Microbes in Different Brain Regions Alter Behavior
Behavior in animals, including humans, can change based on where the microbe attacks the brain. There are many different behaviors caused by microbes.
Examples include aggressive behavior from rabies in the brainstem, thalamus and hippocampus; and T. gondi in prefrontal cortex causing mice to expose themselves to cats and suicidality in humans.
Tick born encephalitis infests motor neurons causing paralysis and epilepsy. Many other microbes cause considerable amount of epilepsy in large parts of the world. Von Economo encephalitis cause lethargy, whereas trypanosomiasis cause insomnia. Studies of these microbes first elucidated the hypothalamic sleep wake centers.
Zoster infests neurons that induce pain in dorsal root ganglia neurons. Reproduction of these viruses is controlled by interferon gamma.
Microbe Tricks for Entering the Brain
Microbes traverse a long tortuous route from the outside through skin, mucous, blood vessels, the many barriers to the brain, and the vast complexity of the neuron. Invasion of the brain involves many different complex mechanisms each of which has to be in sequence.

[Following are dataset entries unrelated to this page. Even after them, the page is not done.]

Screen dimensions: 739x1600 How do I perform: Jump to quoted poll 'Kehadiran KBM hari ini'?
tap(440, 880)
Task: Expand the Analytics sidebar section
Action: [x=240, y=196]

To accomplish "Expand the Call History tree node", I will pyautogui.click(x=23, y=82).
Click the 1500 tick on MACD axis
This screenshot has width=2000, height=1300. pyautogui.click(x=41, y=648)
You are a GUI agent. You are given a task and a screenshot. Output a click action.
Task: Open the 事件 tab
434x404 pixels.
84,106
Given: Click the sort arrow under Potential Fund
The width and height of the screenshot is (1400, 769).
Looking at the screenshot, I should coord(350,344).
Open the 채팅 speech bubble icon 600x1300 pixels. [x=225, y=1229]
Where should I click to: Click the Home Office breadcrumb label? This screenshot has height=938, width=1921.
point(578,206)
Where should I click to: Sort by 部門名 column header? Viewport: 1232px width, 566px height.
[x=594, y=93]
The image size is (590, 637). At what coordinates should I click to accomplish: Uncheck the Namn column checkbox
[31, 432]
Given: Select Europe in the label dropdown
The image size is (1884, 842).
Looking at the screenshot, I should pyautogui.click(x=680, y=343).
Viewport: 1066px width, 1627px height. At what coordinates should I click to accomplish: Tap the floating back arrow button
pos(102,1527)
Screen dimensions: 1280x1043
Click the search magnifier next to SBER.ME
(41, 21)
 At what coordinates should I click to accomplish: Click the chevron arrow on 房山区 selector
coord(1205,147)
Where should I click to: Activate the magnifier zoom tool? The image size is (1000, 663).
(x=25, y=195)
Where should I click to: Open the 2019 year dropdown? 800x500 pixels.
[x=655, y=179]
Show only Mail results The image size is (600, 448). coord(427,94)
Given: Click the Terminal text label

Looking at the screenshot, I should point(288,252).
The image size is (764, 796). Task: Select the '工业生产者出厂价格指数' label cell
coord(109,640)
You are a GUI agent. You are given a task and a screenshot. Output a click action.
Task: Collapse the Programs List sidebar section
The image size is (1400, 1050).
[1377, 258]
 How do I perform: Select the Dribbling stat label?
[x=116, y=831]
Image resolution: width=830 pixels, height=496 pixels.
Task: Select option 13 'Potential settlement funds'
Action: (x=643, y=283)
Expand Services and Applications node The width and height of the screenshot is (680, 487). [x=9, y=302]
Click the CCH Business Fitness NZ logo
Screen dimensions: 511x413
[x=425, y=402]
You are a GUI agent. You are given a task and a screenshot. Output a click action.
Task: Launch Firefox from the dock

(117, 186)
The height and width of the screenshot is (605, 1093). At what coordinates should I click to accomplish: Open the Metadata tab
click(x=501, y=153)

What is quite remarkable is that in different parts of the journey, microbes use very specific complex cytokine signals and manufacture very specific shaped molecules. It is remarkable that a tiny cell, or a virus ( which is, virtually, just a piece of DNA or RNA) can make these multiple different signaling molecules, or the specific shapes needed, or utilize complex mechanisms that overtake the energy supply of the dynein motors while travelling on microtubules. Specific microbes have even devised specific ways of behaving in different brain regions.
How can we say that these microbes do not exhibit intelligent behavior?